═════ DATA TO PROCESS ═════

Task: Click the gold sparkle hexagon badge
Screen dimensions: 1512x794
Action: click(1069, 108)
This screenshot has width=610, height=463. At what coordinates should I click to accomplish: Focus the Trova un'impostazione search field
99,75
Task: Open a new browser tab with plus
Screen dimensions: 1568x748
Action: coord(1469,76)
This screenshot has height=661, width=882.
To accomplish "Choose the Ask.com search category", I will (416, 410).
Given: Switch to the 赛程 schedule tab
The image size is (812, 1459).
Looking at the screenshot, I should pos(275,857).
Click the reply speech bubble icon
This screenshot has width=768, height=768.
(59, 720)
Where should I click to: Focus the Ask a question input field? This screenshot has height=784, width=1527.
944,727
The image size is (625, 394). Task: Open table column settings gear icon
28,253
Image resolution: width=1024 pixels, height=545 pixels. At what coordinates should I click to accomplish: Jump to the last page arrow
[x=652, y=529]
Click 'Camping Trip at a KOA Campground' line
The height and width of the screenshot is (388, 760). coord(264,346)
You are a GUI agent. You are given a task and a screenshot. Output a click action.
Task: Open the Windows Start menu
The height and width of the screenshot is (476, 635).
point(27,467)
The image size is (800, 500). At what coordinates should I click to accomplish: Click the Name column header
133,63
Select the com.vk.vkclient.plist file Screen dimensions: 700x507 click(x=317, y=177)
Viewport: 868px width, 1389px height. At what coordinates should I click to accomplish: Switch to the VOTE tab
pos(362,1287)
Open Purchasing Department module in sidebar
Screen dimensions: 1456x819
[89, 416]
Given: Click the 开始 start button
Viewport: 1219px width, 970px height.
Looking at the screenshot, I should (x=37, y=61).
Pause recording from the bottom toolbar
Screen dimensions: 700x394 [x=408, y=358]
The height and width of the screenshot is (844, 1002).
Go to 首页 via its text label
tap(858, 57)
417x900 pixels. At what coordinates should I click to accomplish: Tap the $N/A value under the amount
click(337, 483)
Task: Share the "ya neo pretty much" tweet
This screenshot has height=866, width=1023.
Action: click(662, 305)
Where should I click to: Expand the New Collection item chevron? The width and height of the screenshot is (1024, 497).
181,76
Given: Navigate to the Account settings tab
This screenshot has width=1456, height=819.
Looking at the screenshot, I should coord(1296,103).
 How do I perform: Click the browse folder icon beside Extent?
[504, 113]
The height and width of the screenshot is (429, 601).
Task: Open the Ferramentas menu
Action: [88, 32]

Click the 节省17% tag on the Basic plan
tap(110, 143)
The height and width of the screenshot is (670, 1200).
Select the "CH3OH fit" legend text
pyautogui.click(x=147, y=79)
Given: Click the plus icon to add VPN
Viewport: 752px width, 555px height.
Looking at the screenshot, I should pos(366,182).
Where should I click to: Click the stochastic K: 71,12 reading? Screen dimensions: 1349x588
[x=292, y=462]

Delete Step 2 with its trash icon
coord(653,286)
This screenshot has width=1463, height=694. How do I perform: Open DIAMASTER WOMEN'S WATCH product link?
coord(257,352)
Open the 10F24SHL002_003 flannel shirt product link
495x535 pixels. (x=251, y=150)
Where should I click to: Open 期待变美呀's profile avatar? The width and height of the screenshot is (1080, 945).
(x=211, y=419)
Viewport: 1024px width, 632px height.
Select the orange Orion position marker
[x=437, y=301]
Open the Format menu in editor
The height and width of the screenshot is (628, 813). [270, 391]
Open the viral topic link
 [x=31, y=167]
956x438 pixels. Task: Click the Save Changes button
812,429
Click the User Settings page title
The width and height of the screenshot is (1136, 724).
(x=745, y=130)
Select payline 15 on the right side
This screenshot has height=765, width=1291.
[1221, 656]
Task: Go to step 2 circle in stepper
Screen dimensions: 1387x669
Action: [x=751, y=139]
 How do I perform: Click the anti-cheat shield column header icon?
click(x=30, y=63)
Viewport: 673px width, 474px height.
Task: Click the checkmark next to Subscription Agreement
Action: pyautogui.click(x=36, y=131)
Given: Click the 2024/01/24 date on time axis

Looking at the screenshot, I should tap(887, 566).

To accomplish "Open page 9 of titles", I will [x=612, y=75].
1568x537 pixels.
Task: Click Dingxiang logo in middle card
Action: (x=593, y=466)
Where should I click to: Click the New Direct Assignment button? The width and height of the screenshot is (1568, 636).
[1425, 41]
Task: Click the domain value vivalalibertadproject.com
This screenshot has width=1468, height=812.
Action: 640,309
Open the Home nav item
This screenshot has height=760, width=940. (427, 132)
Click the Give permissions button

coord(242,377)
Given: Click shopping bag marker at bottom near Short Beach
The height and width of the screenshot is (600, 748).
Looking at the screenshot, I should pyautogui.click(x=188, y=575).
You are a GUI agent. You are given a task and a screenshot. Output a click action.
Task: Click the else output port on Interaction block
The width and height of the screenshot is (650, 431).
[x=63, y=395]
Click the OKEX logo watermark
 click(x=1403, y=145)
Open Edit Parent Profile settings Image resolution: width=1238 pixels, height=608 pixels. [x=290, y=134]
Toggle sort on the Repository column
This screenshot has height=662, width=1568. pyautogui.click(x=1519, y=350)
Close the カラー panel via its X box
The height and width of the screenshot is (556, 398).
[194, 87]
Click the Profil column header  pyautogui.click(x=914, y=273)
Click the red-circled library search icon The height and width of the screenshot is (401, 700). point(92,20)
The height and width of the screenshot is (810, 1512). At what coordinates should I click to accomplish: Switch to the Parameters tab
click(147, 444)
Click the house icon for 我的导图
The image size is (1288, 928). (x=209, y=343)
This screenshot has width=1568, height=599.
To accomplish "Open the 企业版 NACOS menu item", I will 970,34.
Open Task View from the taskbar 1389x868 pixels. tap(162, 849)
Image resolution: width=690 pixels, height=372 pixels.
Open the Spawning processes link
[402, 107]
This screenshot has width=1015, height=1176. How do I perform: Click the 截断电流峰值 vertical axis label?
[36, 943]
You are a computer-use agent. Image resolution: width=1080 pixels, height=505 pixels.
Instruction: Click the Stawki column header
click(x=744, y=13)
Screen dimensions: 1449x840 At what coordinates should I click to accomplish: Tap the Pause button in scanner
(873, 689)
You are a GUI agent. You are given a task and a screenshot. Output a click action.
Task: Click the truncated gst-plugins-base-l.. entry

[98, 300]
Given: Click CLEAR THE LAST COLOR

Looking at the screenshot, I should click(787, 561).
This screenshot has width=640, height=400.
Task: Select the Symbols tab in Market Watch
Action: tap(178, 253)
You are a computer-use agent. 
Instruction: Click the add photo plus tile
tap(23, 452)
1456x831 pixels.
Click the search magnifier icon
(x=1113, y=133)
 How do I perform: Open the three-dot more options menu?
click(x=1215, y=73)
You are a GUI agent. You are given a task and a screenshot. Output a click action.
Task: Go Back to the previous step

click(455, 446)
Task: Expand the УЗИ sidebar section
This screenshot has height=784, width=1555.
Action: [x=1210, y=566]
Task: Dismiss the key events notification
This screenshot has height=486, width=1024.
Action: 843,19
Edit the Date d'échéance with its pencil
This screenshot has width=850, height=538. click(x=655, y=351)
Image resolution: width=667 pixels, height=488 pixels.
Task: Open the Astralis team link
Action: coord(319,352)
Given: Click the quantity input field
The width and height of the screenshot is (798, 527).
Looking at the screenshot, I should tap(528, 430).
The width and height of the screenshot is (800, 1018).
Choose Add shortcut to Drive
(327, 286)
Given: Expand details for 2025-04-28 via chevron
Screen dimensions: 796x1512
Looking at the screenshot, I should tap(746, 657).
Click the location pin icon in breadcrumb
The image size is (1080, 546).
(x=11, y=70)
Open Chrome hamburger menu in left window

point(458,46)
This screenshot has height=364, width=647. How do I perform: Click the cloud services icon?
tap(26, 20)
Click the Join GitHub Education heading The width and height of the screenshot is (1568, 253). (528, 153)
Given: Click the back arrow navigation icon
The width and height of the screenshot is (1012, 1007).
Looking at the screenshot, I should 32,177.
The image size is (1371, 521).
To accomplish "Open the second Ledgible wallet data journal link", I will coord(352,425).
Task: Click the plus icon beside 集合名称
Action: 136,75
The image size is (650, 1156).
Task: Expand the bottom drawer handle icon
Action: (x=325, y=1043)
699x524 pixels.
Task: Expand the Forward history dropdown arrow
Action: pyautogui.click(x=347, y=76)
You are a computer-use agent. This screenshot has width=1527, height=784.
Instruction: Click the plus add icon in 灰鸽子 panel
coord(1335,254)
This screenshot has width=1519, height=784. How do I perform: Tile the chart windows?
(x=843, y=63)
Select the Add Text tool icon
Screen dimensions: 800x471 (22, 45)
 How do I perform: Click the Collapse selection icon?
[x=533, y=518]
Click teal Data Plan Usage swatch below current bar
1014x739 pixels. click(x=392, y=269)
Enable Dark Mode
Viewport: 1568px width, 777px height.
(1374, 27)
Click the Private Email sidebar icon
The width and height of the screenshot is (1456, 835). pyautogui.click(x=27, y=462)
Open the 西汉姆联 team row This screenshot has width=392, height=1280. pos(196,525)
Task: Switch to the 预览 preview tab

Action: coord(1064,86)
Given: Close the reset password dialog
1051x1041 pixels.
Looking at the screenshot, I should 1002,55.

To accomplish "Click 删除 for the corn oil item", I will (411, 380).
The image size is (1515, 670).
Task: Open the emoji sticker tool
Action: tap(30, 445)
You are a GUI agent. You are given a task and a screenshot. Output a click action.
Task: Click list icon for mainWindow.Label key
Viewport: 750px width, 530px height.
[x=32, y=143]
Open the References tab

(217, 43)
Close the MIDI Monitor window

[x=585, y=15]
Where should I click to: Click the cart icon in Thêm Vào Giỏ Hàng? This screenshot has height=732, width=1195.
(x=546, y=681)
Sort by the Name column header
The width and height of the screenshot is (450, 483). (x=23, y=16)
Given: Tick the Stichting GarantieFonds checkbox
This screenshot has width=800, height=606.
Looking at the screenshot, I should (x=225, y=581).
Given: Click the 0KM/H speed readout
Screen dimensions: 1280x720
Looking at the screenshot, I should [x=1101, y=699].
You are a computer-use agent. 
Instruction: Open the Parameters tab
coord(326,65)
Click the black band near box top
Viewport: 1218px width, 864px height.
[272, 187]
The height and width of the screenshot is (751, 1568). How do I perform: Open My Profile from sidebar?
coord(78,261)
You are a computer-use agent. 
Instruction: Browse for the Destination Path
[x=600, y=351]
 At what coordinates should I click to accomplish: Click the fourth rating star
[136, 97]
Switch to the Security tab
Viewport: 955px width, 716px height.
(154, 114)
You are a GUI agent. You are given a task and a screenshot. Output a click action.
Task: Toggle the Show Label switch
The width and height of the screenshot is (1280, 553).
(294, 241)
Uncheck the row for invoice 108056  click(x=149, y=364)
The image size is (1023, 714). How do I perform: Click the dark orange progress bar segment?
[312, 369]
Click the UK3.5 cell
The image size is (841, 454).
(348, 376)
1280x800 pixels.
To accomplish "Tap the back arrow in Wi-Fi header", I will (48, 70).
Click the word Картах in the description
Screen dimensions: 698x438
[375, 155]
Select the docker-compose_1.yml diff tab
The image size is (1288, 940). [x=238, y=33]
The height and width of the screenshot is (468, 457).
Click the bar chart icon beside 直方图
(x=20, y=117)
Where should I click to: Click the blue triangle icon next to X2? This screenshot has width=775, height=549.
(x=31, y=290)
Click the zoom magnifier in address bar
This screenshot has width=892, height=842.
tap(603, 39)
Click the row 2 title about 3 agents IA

═════

*EXERCISE DIRECTIONS:*
Write out, unaltered, the lines from the opening of the listing through the line that includes "Given: Switch to the 赛程 schedule tab".

*RESPONSE TO THIS EXERCISE:*
Task: Click the gold sparkle hexagon badge
Screen dimensions: 1512x794
Action: click(1069, 108)
This screenshot has width=610, height=463. At what coordinates should I click to accomplish: Focus the Trova un'impostazione search field
99,75
Task: Open a new browser tab with plus
Screen dimensions: 1568x748
Action: coord(1469,76)
This screenshot has height=661, width=882.
To accomplish "Choose the Ask.com search category", I will (416, 410).
Given: Switch to the 赛程 schedule tab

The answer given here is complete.